Attachment is at the root of most mental illnesses, according to Hardwired to Connect: The New Scientific Case for Authoritative Communities. The report (http://www.americanvalues.org/ExSumm-print.pdf) was written by a group of 33 leading children’s doctors, neuroscientists, research scholars and mental health professionals. Of these mental disorders, Reactive Attachment Disorder (RAD) is often misunderstood or undiagnosed. Most local therapists know little about it. While all professional therapists have heard of disorders such as Oppositional Defiance Disorder, OCD, ADHD and Anxiety disorders, few are familiar or experienced in the treatment of RAD. Due to current research and more accurate diagnoses, however, this is changing.
Turning Point Camp Host Jennie Landreth’s own adopted daughter was diagnosed with RAD. For years, Ms. Landreth was the target of her daughter’s rage and anxiety that was, some say, caused by trauma she experienced before her adoption.
“We had gotten to the end of our rope and were terrified of what lay ahead for our daughter.

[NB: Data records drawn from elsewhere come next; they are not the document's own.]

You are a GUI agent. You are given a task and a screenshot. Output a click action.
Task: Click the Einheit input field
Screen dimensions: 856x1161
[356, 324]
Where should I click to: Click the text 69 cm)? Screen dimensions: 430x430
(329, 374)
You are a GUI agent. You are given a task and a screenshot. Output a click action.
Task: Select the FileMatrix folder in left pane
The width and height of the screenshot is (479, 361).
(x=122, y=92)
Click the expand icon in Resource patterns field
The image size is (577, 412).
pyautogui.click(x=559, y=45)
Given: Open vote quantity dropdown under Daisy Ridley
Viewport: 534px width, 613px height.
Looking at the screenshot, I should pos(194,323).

We had tried everything,” said Ms. Landreth. “We sought help from every professional we could find and still just ended up watching our daughter get worse and worse. After how much the camp we attended helped my family - it was just the next logical step,” Landreth says. “We have to keep passing along this message because local professionals don't know enough about Reactive Attachment Disorder to be able to help the families in our community. This is a great way to train them as well and we hope to have more local therapists become involved in this camp. It is my hope that if I can help even just one family with the camp and the seminars, that I can pay it forward and keep hope alive for other families that are out there struggling with RAD and other mental disorders.”
According to attendees, the camp was successful in helping not just one family, but many that were feeling hopeless and desperate due to the aforementioned disorders that existed within their own families.

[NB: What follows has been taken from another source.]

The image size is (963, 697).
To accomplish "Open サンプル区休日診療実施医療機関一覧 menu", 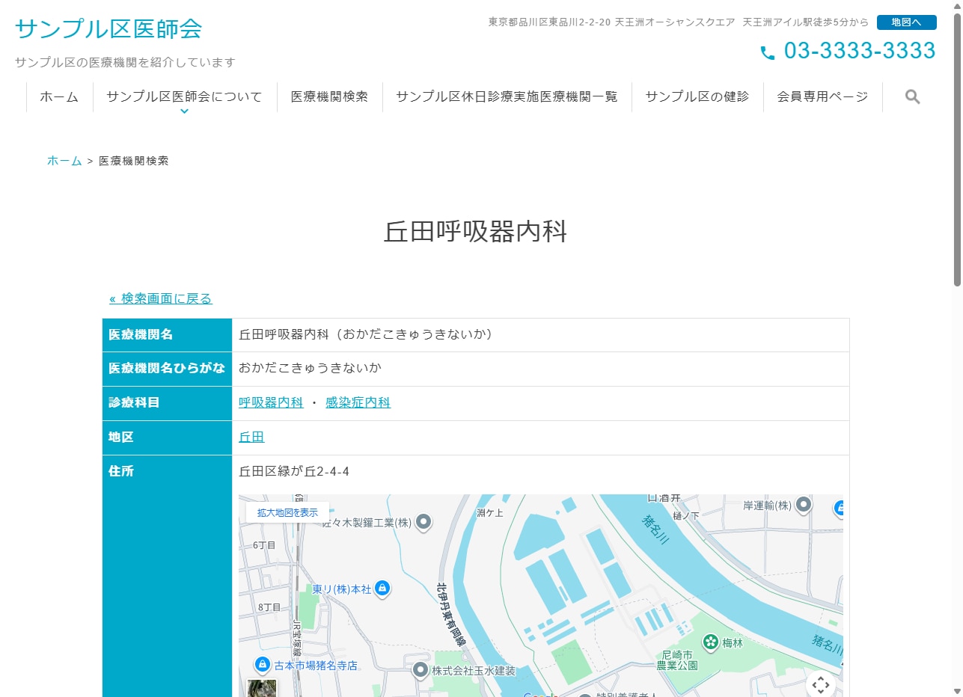I will tap(507, 96).

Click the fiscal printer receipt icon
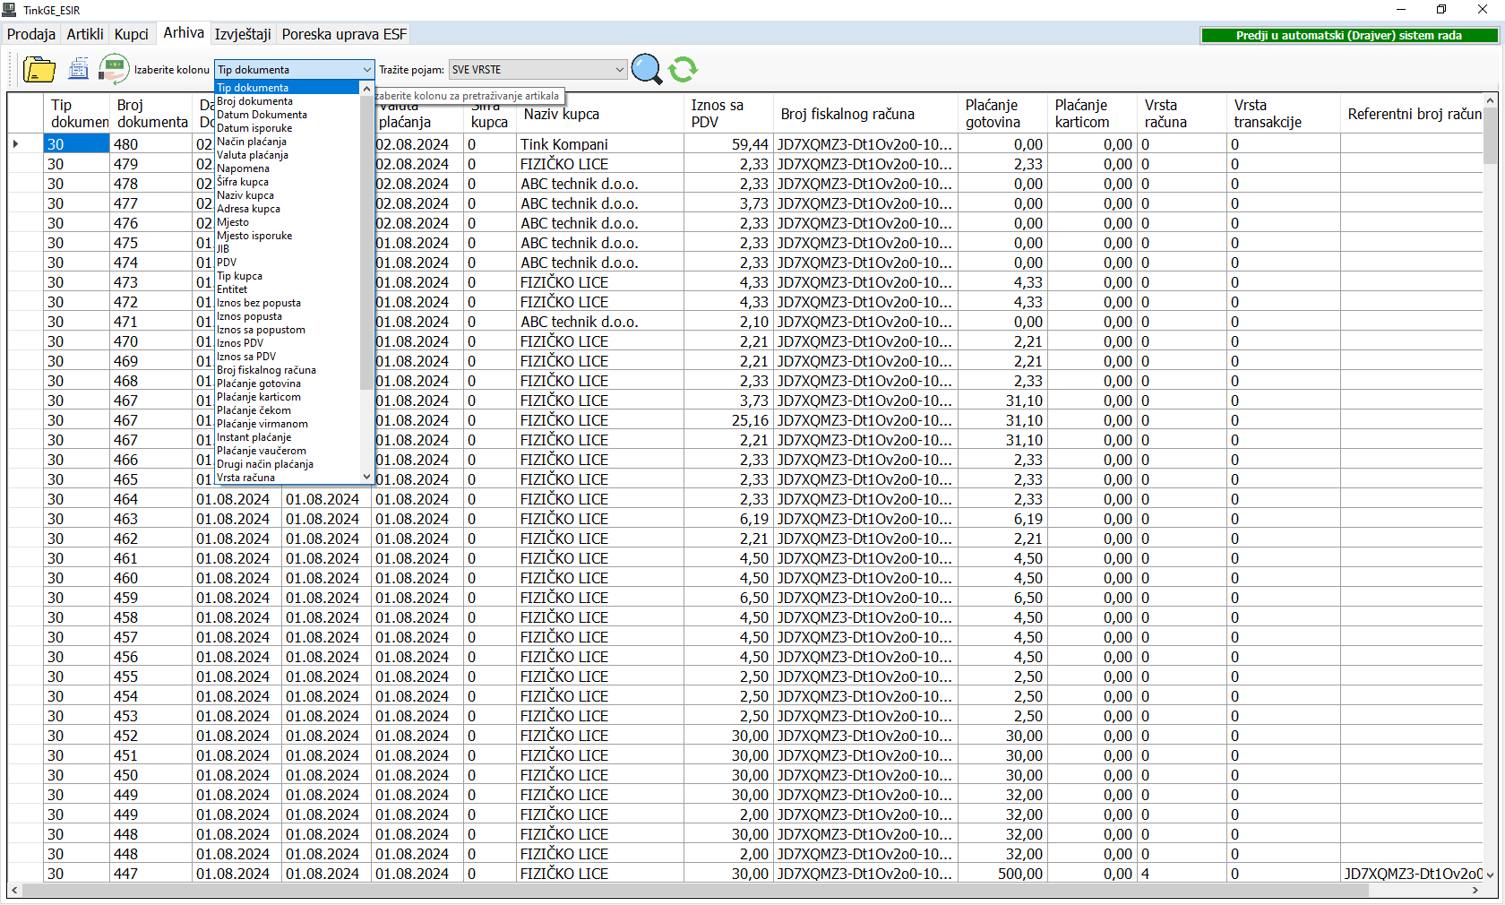pos(78,69)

Camp Attendee Tim Stowell and his family were skeptical of the camp, but desperate enough to give it a try.
“I went to the camp somewhat optimistic, but also doubtful,” Mr. Stowell said. “Camp ended this past Saturday and I am still dumbfounded at the change it has wrought on our family's life. Never in my wildest dreams could I have believed this possible in so short a time.”
To read more firsthand accounts from other attendees, visit Turning Point Camp’s website.
The next Turning Point Camp will be held at Fort Bluff Camp in Dayton on March 9-15, 2014, and is sponsored by Advanced Parents Stepping Up (APSU). Seminars will also be held March 6 and 7, 2014 by highly sought after Author and Therapeutic Parenting Specialist Nancy Thomas. These seminars are available to educators and mental health professionals and may potentially be used as continuing education credits and professional development hours. Turning Point Camp Director Nancy Thomas will also be facilitating the camp.